Introduction

A Pipeline is an end-to-end workflow that automates a sequence of pipeline components to process data. A pipeline is defined by a trigger method and multiple components.

#Component

A Component is a fundamental building block used to construct a pipeline in VDP. VDP has three types of components: Connectors, Operators, and Iterators.

#Connector

Connectors are introduced to connect numerous providers of abilities worldwide. They enable users to connect to different types of providers and vendors, facilitating tasks such as data extraction, transformation using AI models, and uploading to blockchains, third-party apps, or data warehouses. Connectors primarily involve IO-bound tasks, with computation occurring on the vendor side, not inside the VDP.

#Operator

Operators are introduced to facilitate more flexible and fine-grained data injection and manipulation. They allow users to run customized code without the need for server management or pre-provisioning. This enables code execution whenever the pipeline is triggered, and data flows into the connector. Operators primarily involve CPU-bound tasks, with computation taking place within the VDP.

#Iterator

Iterators enable VDP to process batch data. They allow users to process items in a data array and then merge the results back into an array. This functionality is similar to the well-known map function.

#Development Framework

Instill provides a standardized framework to develop connectors and operators, which utilizes ConnectorDefinition and OperatorDefinition to define the basic properties and detailed configuration of a connector or an operator.

#Trigger Method

#Trigger by Request

VDP supports triggering a pipeline via HTTP and gRPC protocols in SYNC or ASYNC mode.

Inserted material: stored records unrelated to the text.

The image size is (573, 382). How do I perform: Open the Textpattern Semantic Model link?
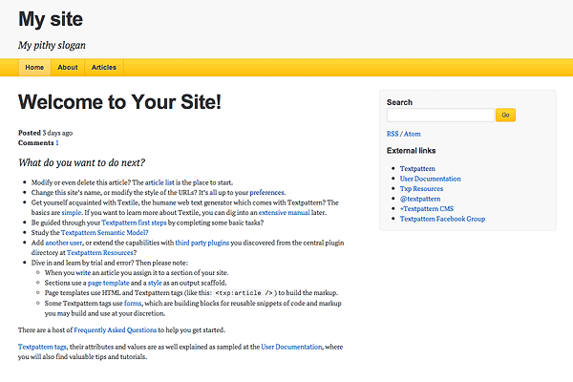pos(105,233)
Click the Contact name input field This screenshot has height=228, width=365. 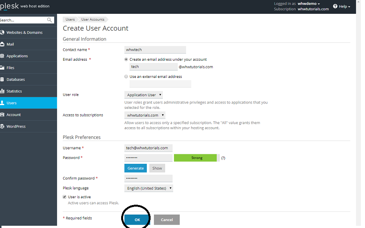click(x=155, y=50)
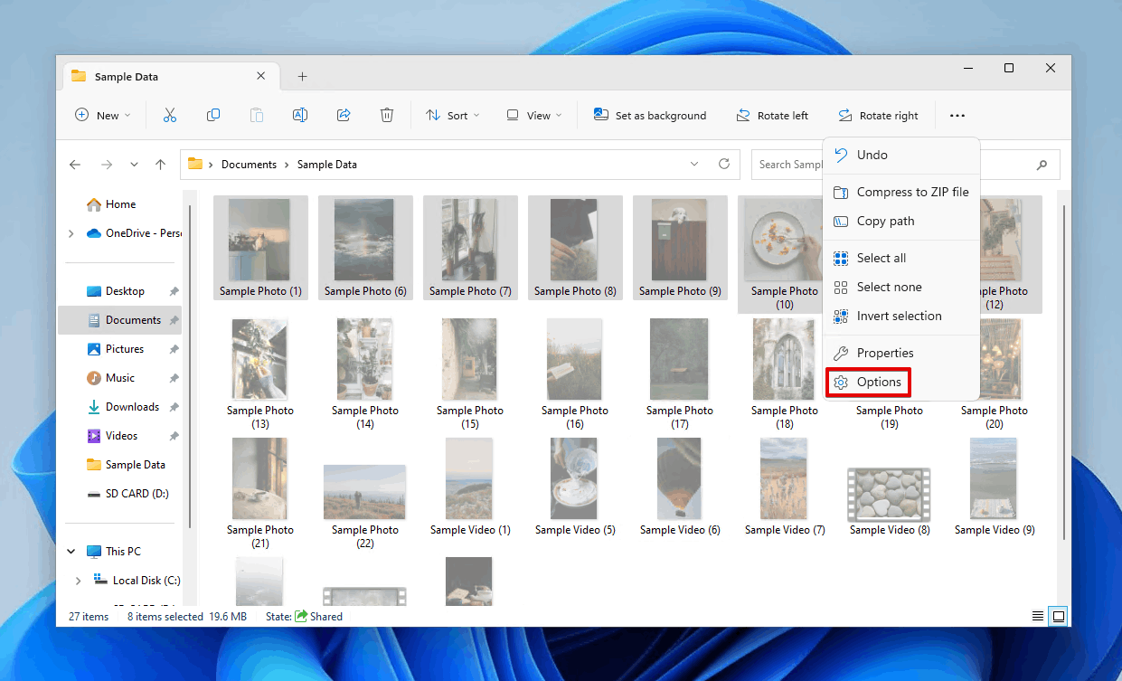Cut the selected files
This screenshot has height=681, width=1122.
pyautogui.click(x=169, y=115)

  • SYNC Mode: Responds to a request synchronously, sending back the result to the user immediately after the data is processed. This mode is suitable for real-time inference scenarios where low latency is crucial.

  • ASYNC Mode: Performs asynchronous workload. The user triggers the pipeline with an asynchronous request and only receives an acknowledgment response. This mode is ideal for use cases that require long-running workloads.

#Trigger by Scheduler (Coming Soon)

A pipeline triggered by a scheduler performs scheduled workloads to regularly trigger the pipeline.

#Trigger by Event (Coming Soon)

A pipeline triggered by a Pub-Sub or Message Queue system.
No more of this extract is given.